The introduction of tocilizumab has ushered in a new era of giant cell arteritis management, fundamentally challenging traditional steroid-centric treatment paradigms. The evidence unequivocally demonstrates tocilizumab’s superior efficacy in maintaining sustained remission while dramatically reducing cumulative steroid exposure and associated morbidity. This represents genuine therapeutic progress that has improved outcomes for many patients with this challenging condition.

However, the question of steroid obsolescence requires a more nuanced response than simple replacement paradigms might suggest. While tocilizumab has reduced the role of prolonged high-dose corticosteroids, it has not eliminated the need for steroids entirely. Emergency management, economic constraints, access limitations, and the biology of GCA itself preserve important roles for corticosteroid therapy.

The optimal future approach likely involves integrated treatment strategies that leverage the strengths of both therapeutic modalities. Ultra-short steroid protocols combined with tocilizumab represent promising approaches to minimize steroid toxicity while maintaining efficacy. However, the substantial relapse rates following tocilizumab discontinuation suggest that neither approach alone provides a complete solution to GCA management challenges.

Several key areas require continued investigation to optimize GCA treatment strategies. Long-term safety surveillance of tocilizumab in elderly patients with multiple comorbidities remains essential. Cost-effectiveness studies in diverse healthcare settings will inform access and utilization policies. Treatment duration optimization and effective discontinuation strategies need development. Finally, the identification of biomarkers to guide personalized treatment selection could maximize both clinical outcomes and resource utilization.

The transformation of GCA management exemplifies the broader evolution of medicine toward precision approaches that balance efficacy, safety, and cost-effectiveness. While tocilizumab has not rendered steroids obsolete, it has fundamentally altered their role and opened new possibilities for improved patient care.
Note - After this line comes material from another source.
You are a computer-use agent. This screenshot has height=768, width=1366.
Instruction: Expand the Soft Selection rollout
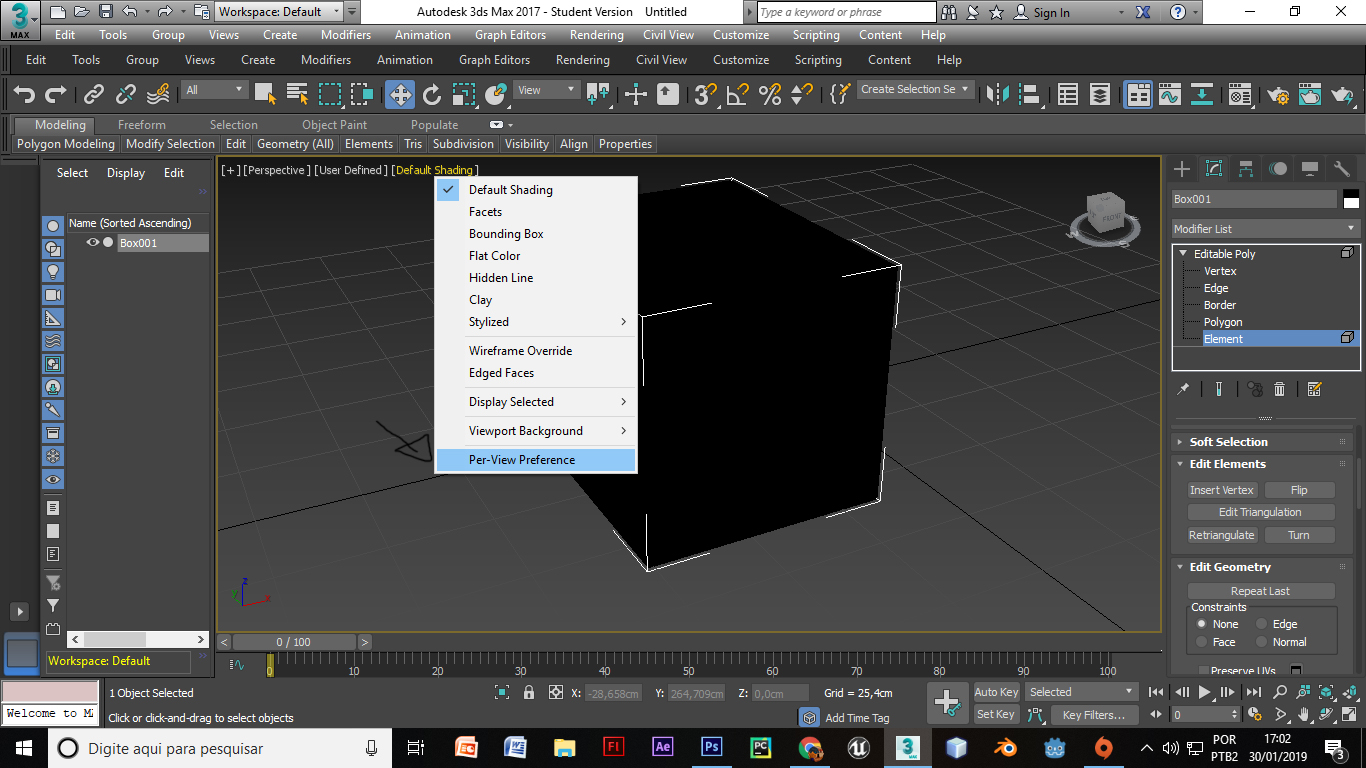coord(1228,442)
The continued refinement of these approaches, combined with emerging therapeutic targets and personalized medicine strategies, promises further advances in managing this complex condition.

The ultimate goal remains clear: achieving sustained disease control with minimal treatment-related morbidity in a cost-effective manner. Tocilizumab has brought us significantly closer to this goal, but the journey toward optimal GCA management continues to evolve. The future lies not in choosing between steroids and tocilizumab, but in learning how to use both approaches most effectively to serve patients’ best interests.